- Information:
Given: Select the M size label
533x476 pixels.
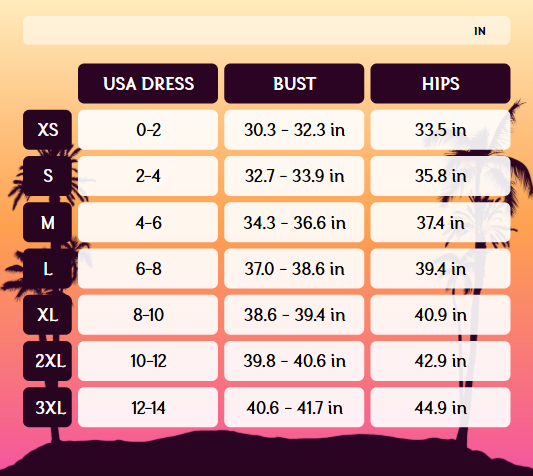Looking at the screenshot, I should pos(47,222).
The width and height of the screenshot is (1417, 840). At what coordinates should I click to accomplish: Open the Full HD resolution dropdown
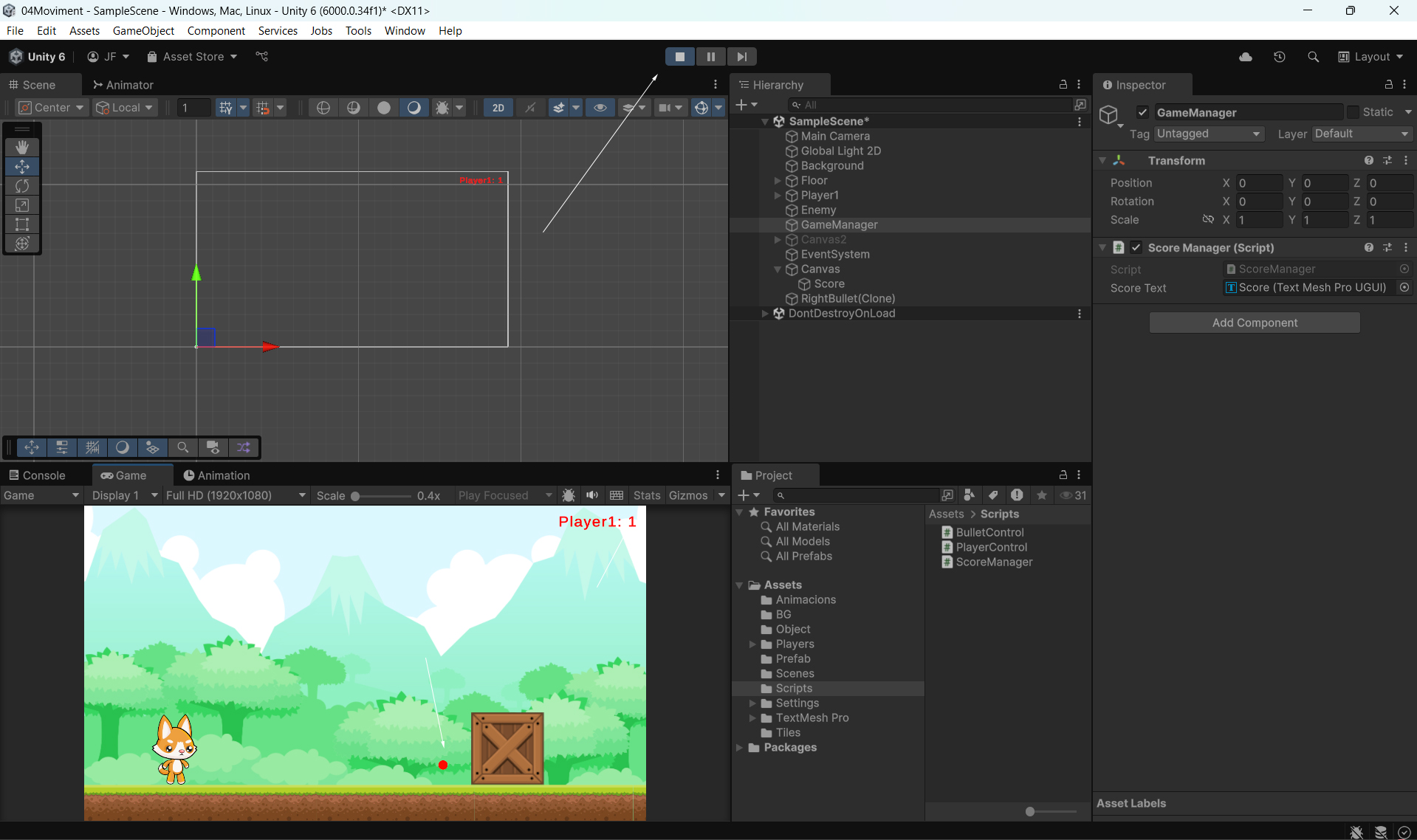236,495
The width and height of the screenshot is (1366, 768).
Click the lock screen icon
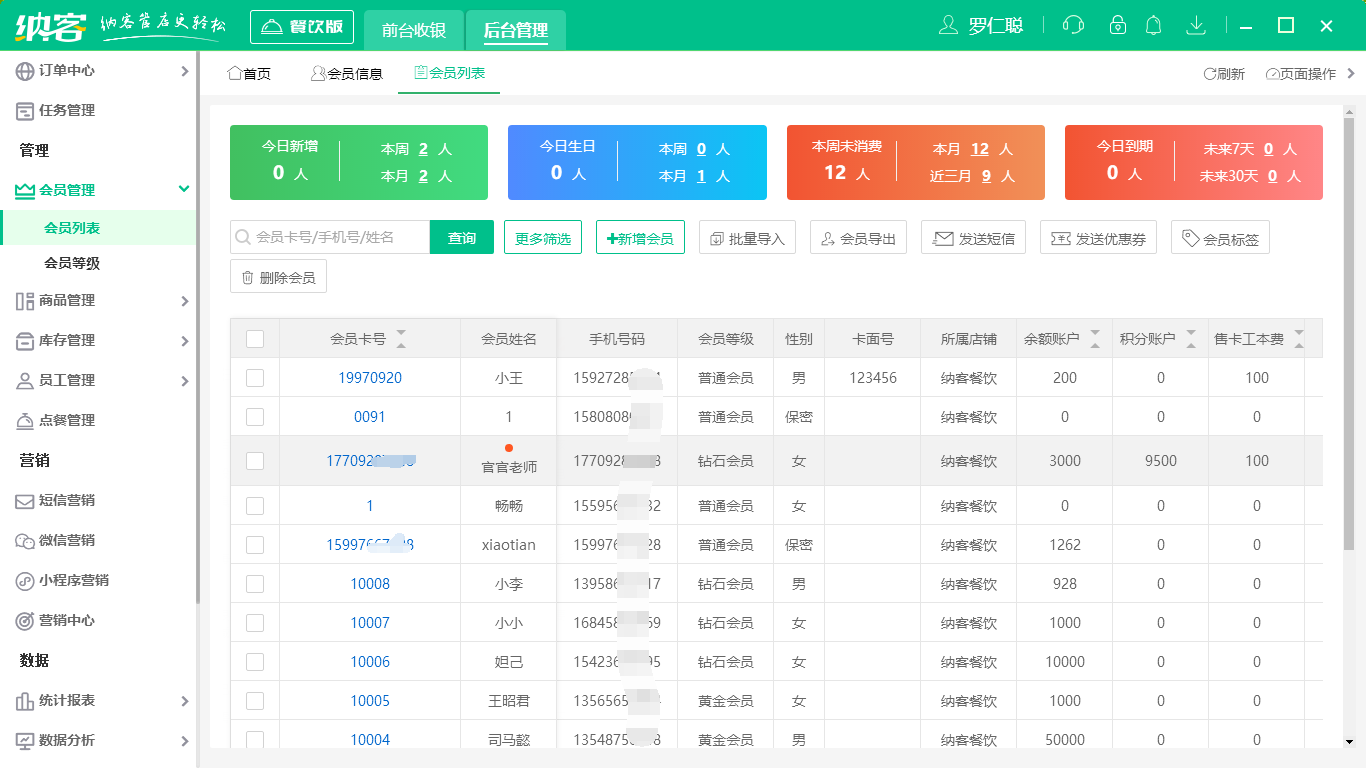(1118, 26)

- Goal of the exercise: With the pictures left out, give again exactly the lines from the one that contains "The width and height of the screenshot is (1417, 840)." through the final line of the data above.

- Answer area:
The width and height of the screenshot is (1417, 840). At what coordinates should I click to accomplish: Open the Full HD resolution dropdown
236,495
The width and height of the screenshot is (1366, 768).
Click the lock screen icon
(1118, 26)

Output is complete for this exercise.